Think of a surfer, standing beside his woody, his wet suit half dangling from his hips, watching the sets roll in at The Pipeline. The waves are pretty regular, but there is a suggestion of a variable pattern: 3 to 4 curls of increasing size, then a couple of big ones. Then another set of small waves, then a big one. Every now and then a huge waves crashes against the rocks. Cheers and whistles all around.
But one thing the surfer can’t do is predict when that world class wave will come in, or which wave is the big one swelling up behind his surfboard when he’s waiting to catch the perfect wave. That’s because waves at the shoreline, like climate around the world, are the result if intersecting cycles that crash together, rebound and reflect, never completely repeating themselves as they form in endless patterns.
Climate scientists use global climate models to characterize climate patterns and project these patterns into the future, in an attempt to determine what the climate of the future may be, based on what the climate is today. They program their computers with contemporary and historic climate data and observed climate cycles, then the program is run in an iterative process, which repeats its calculations over and over again to achieve a model of yearly climate variation.
The problem is that the computer programmers do not know every single exact variable that influences natural climate variation, just as the surfer cannot know all the eddies, currents, wind and reflected waves that determine the pattern of the next wave approaching his board. Each iteration causes the model to veer off a tiny bit from what happens outside the window in the real climate. The model may be only off by .000001, but each iteration of the model multiplies that tiny error, creating an end result that is far different from the real climate.
In chaotic systems, tiny differences in initial conditions can result in huge variability out the other end. The flapping of a butterfly’s wings in Peru can influence the course of a hurricane in the Atlantic ocean.
In fact, to fully model the existing climate system of our planet would require a computer, well, equal in complexity to the Earth itself. Shades of Douglas Adams’ Deep Thought. And we really do live on that computer!
Since climate on the Earth is also influenced by natural cycles on our sun and our eccentric orbit around it, cosmic rays and frequency of supernovas in distant galaxies, one could say that we would need a computer with the complexity of the known Universe to accurately model our planet’s natural climate variation. And we already live in that computer, too.

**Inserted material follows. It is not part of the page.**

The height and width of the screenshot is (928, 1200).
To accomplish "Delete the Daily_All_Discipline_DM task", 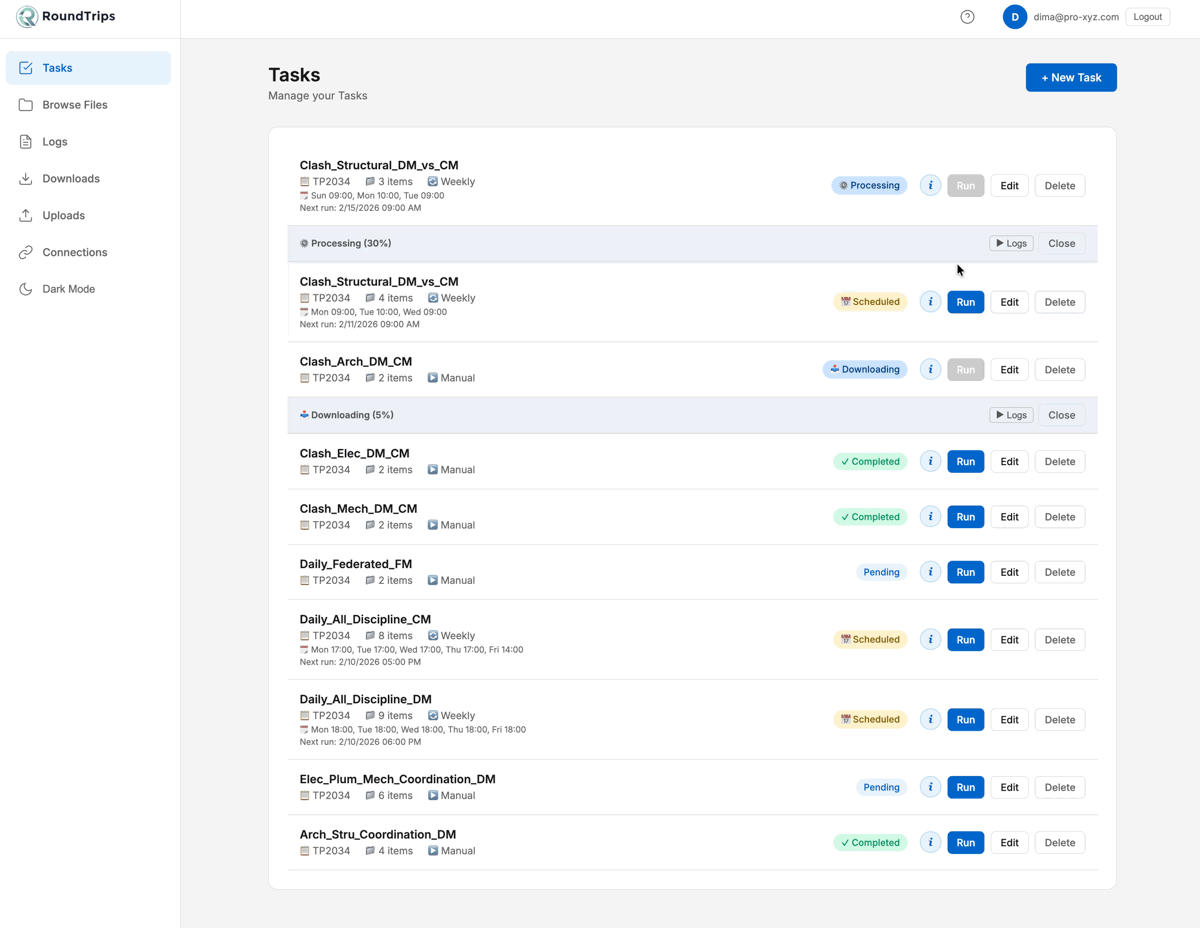I will (x=1059, y=720).
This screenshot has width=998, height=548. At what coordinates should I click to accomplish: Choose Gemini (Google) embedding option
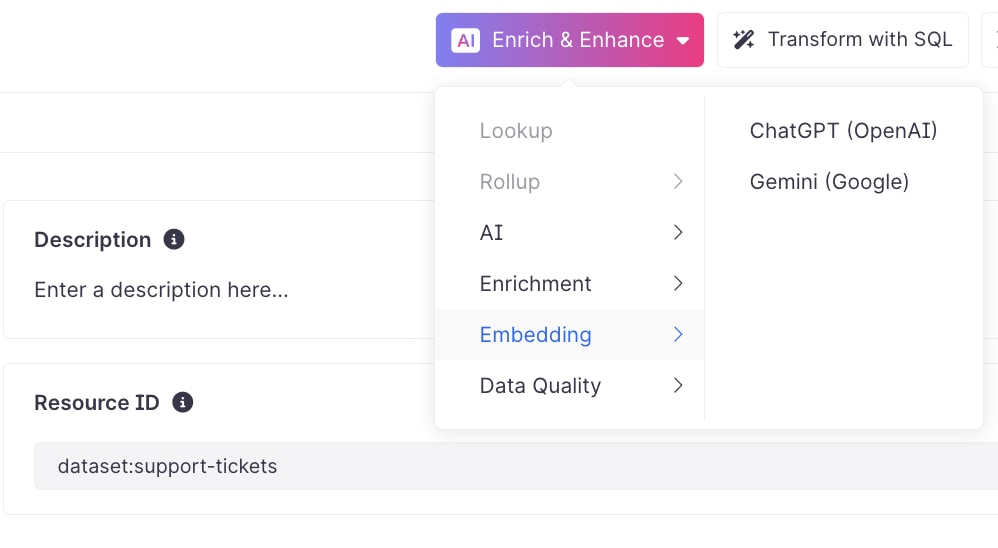(829, 182)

Our surfer bobbing about on the waves has a far better chance of “predicting” the next big curl than all the global climate models in operation have of even semi-accurately projecting the Earth’s climate any useful distance into the future.

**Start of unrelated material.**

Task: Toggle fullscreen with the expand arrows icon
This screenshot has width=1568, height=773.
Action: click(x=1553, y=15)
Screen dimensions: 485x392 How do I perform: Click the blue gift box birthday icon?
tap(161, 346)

The question of what do we do about this unpredictability of future climate is not a scientific question, it’s an economic, philosophical, social, and governmental question. Since it involves the future of all life and the planet on which it all exists, what we do about climate changes strikes to the core of mankind’s relationship with the natural world.
The question is not “Can we stop climate change?” That question is easy and the answer is an unequivocal “No.” Natural climate variability is beyond our power to control, and we must get over thinking that we can.
The only solution possible to the problem of a varying climate is to paddle out to the right spot for the next set, have our wet suit zipped up and our board pointed toward the beach. When that big wave comes in, we’ll be ready for whatever it presents us.
Surf’s up!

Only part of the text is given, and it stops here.